ANN ARBOR - Lloyd Carr was very careful to use just the right terms in a delicately prescribed order as he illustrated the Northwestern offense his Michigan Wolverines will face this weekend, in their final Big Ten road game of the season.
Carr was parsing his words like a politician caught in a cloak-room scandal.
"We are going to face the best offensive football team we've seen this season," Carr said. "What we've got to do is find a way to score some points, because I don't think anybody is going to shut this offense down."
He said best, not better. And then he said nobody, and he said it emphatically.
"I think you start with the premise that nobody is going to shut Northwestern down."
Northwestern (5-2, 3-1) has put up the numbers to possibly justify that adulation - the No. 1 passing offense in the Big Ten, with the No. 1 passer in the conference in quarterback Brett Basanez, with 311.6 yards per game. Basanez has the second-best completion rate in the league at 67.5 percent.

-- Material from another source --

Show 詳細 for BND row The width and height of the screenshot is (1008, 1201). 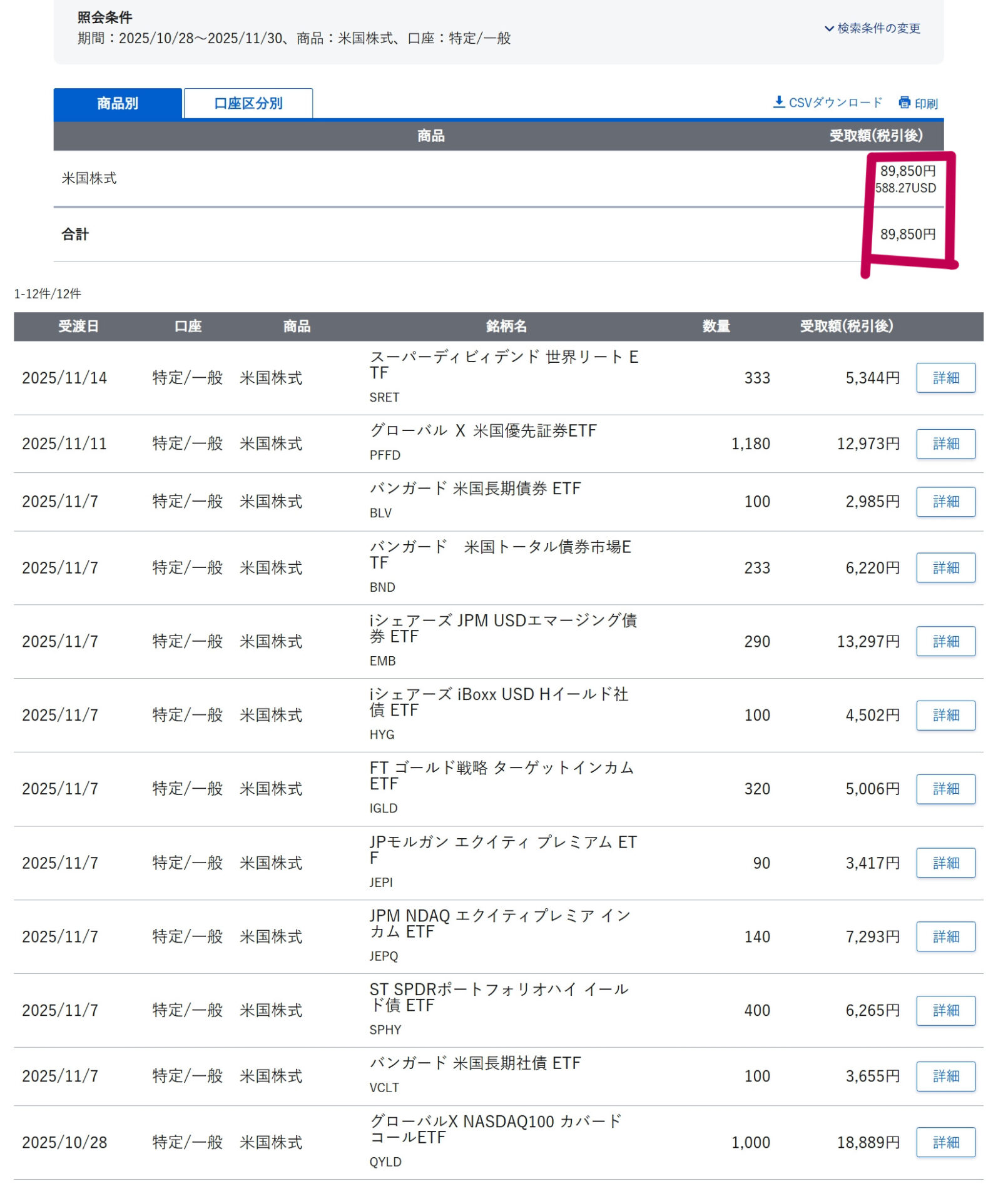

"I don't think there's a better quarterback out there than Basanez," Carr said. "The most impressive thing to me is, for as much as they throw, the fact that he's thrown just one interception, and been sacked only five times in seven games."

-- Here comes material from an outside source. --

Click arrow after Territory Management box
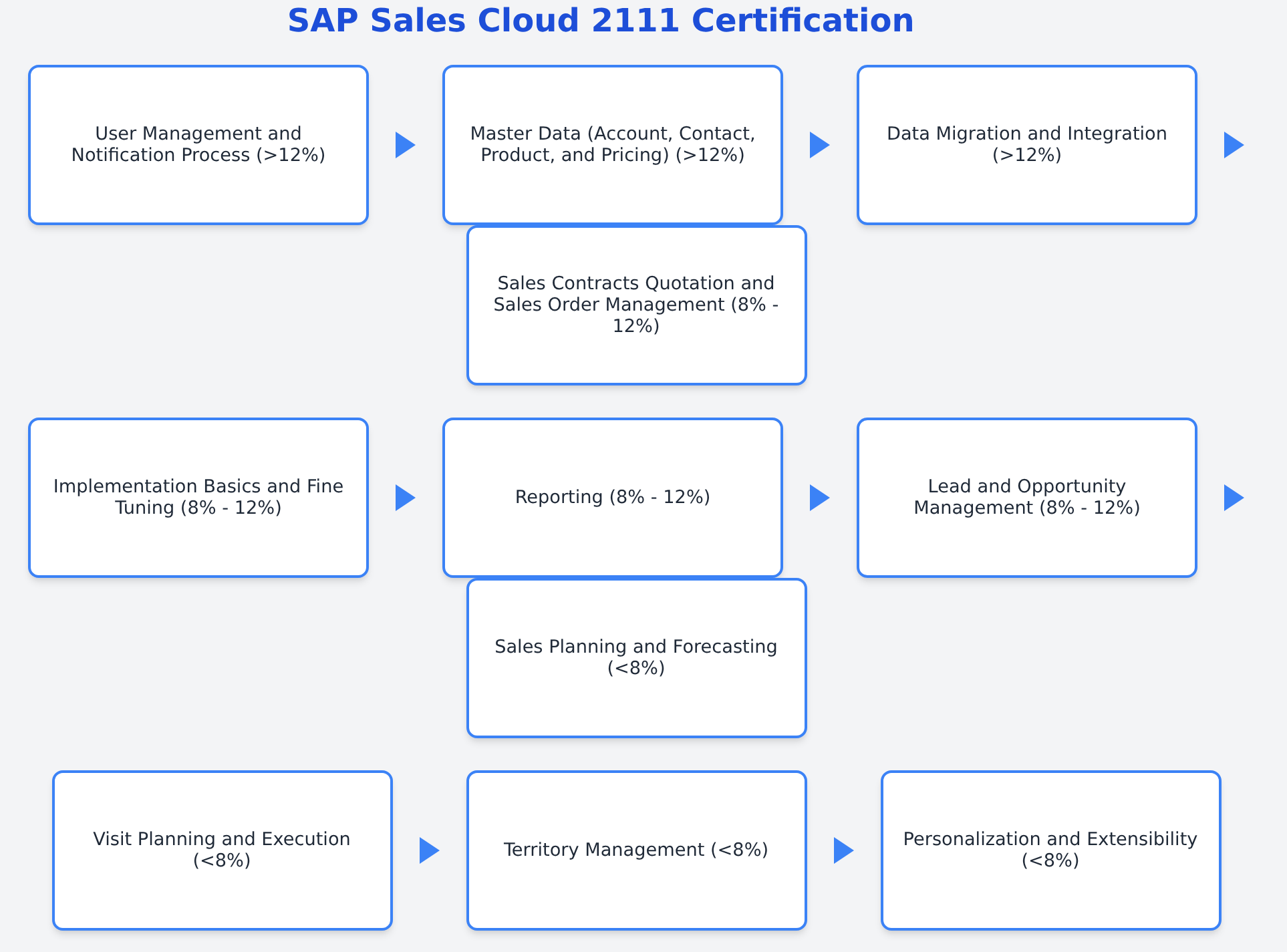 (x=843, y=850)
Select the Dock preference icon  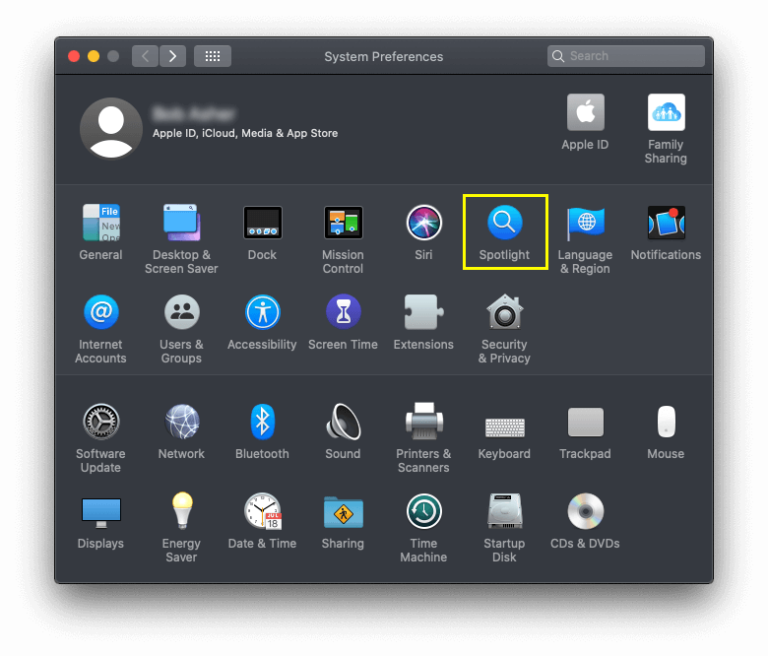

The Wildcats are No. 2 in the Big Ten in total offense with 530 yards per game, and third in scoring with 37.1 points per outing. They run the spread, which Michigan (5-3, 3-2) has seen several times already this season, but Northwestern's spread takes very little time to reload and pull the trigger again.
"They use some of the same principles as the other spread offenses we've seen, but they run it at a faster pace than the others," defensive tackle Gabe Watson said. "I think as we've moved down the schedule, we have a better understanding of that offense. We have to go out with the attitude that we want to stop them, but that is a real challenge with this team and its spread offense."
Like most spread offenses, Northwestern's creates a lot of jabber about exotic four-receiver sets and relentless passing. But the Wildcats start it all with great running, built around freshman Tyrell Sutton from Akron, the 2004 Ohio high school Mr. Football who is second in the Big Ten in rushing with 138.6 yards per game.
"When I look at an offense like Northwestern, I know we just have to play fast, and hit the ball carrier as soon as he gets the ball," linebacker Prescott Burgess said. "Our job is to stop him from doing his job."
"Sutton is a shifty guy, and real quick," Watson said. "He finds the holes, and to be so young . . . He's good."
Safety Jamar Adams, a sophomore who has been starting since injuries knocked Willis Barringer and Brandent Englemon out of the lineup two weeks ago, said slowing the Northwestern spread all comes down to how the Wolverines defend Basanez, a 6-2, 210 pound senior.
"He gets rid of the ball fast and he knows what he's doing out there," Adams said. "It's gonna be hard to rattle that guy. He executes their scheme extremely well."
The Wolverines, who with Saturday's victory over Iowa have won two straight for the first time this season, know they have to win at Northwestern to stay in the Big Ten championship race.
"Now that our backs are against the wall, guys are realizing every game is for the championship," Watson said.
"But I believe we're climbing up the mountain."